Start of Block

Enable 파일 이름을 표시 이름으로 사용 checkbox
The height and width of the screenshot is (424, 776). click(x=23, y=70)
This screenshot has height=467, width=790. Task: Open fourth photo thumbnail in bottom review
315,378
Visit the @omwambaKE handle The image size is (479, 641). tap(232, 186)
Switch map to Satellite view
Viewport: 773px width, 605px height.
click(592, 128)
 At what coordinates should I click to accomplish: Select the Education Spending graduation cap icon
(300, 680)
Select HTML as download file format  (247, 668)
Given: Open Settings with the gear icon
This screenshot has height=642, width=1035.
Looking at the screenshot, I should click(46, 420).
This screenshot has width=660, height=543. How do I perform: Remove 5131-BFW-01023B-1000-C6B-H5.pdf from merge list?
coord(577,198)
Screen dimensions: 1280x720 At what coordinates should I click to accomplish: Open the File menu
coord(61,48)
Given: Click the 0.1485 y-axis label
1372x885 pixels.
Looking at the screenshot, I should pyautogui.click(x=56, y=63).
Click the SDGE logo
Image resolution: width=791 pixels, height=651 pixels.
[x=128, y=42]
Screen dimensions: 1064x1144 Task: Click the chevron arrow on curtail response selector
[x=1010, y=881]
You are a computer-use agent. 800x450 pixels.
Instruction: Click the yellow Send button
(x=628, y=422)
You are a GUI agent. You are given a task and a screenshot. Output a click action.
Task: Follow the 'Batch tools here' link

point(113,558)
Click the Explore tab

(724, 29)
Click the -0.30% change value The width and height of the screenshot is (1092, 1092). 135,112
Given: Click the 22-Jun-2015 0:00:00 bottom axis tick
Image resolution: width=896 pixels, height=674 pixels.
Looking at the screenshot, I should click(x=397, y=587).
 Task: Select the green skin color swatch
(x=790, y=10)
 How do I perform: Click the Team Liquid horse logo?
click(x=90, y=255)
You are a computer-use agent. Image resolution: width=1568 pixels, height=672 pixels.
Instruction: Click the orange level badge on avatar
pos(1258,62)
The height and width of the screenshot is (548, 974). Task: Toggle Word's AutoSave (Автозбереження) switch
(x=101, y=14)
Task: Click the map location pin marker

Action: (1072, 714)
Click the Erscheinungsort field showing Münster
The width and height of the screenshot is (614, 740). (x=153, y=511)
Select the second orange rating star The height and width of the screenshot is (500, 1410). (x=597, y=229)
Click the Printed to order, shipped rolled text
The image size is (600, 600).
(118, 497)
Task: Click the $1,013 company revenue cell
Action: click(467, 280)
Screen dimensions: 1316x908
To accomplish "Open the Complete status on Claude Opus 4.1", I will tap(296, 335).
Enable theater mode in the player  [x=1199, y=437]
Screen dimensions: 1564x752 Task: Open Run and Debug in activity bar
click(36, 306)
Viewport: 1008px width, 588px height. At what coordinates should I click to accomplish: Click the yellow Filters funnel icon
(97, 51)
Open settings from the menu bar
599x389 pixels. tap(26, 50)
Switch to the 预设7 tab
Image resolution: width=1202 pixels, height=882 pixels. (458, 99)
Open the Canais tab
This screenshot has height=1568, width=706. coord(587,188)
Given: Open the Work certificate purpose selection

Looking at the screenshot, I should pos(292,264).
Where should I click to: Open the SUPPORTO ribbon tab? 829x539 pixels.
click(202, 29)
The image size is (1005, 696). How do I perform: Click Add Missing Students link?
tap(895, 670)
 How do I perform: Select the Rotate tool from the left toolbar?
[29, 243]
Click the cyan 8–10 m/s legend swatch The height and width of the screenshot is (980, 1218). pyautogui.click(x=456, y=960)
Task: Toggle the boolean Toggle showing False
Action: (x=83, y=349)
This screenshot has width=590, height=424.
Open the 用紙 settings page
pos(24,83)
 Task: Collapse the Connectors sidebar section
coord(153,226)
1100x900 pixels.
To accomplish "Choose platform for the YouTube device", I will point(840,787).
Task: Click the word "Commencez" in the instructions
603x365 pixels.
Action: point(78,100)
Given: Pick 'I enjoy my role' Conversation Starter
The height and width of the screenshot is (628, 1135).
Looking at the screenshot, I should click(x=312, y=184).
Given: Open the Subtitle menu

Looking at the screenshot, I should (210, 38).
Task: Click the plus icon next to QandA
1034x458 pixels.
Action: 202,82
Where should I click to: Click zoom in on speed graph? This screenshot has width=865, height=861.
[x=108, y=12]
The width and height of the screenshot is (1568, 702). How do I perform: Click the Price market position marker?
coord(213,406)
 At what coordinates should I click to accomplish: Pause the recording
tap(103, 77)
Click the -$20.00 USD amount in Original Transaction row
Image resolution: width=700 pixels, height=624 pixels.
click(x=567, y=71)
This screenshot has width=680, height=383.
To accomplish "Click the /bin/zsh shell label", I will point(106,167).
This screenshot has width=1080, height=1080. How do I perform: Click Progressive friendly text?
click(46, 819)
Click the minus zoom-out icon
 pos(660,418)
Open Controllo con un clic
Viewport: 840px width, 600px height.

End of Block

#### Exercise description
Beginning at the top of the data, please return every line until and including the line containing "Given: Click the 22-Jun-2015", copied exactly, and nothing past it.

#### Your response
Enable 파일 이름을 표시 이름으로 사용 checkbox
The height and width of the screenshot is (424, 776). click(x=23, y=70)
This screenshot has height=467, width=790. Task: Open fourth photo thumbnail in bottom review
315,378
Visit the @omwambaKE handle The image size is (479, 641). tap(232, 186)
Switch map to Satellite view
Viewport: 773px width, 605px height.
click(592, 128)
 At what coordinates should I click to accomplish: Select the Education Spending graduation cap icon
(300, 680)
Select HTML as download file format  (247, 668)
Given: Open Settings with the gear icon
This screenshot has height=642, width=1035.
Looking at the screenshot, I should click(46, 420).
This screenshot has width=660, height=543. How do I perform: Remove 5131-BFW-01023B-1000-C6B-H5.pdf from merge list?
coord(577,198)
Screen dimensions: 1280x720 At what coordinates should I click to accomplish: Open the File menu
coord(61,48)
Given: Click the 0.1485 y-axis label
1372x885 pixels.
Looking at the screenshot, I should pyautogui.click(x=56, y=63).
Click the SDGE logo
Image resolution: width=791 pixels, height=651 pixels.
[x=128, y=42]
Screen dimensions: 1064x1144 Task: Click the chevron arrow on curtail response selector
[x=1010, y=881]
You are a computer-use agent. 800x450 pixels.
Instruction: Click the yellow Send button
(x=628, y=422)
You are a GUI agent. You are given a task and a screenshot. Output a click action.
Task: Follow the 'Batch tools here' link

point(113,558)
Click the Explore tab

(724, 29)
Click the -0.30% change value The width and height of the screenshot is (1092, 1092). 135,112
Given: Click the 22-Jun-2015 0:00:00 bottom axis tick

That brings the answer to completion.